**Job item:**
Count the lines of the material below that contain the string "screenshot", and reply with that number alone.

**Material for the task:**
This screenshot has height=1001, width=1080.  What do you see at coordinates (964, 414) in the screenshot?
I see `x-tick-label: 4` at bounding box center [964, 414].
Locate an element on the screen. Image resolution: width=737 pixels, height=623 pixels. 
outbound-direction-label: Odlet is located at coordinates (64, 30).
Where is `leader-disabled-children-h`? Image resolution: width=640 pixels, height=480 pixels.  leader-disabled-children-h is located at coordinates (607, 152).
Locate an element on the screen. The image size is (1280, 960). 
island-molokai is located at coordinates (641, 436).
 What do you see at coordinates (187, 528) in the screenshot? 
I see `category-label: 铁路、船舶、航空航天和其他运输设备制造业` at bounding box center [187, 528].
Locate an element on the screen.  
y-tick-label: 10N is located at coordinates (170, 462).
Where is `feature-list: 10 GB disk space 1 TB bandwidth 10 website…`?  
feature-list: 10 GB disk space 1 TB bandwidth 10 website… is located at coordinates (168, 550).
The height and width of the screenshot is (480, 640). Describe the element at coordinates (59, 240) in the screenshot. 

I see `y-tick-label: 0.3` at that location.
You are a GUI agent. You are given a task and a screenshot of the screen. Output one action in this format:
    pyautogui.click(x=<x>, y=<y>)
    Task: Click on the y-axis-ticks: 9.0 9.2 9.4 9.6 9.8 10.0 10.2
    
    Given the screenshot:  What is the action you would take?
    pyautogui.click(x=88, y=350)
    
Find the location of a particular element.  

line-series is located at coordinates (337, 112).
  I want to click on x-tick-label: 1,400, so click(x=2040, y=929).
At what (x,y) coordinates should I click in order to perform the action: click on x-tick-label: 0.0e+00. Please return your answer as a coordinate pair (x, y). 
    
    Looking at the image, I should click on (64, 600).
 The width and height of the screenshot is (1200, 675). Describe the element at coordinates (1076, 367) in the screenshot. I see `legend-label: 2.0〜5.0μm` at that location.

**Answer to this task:**
6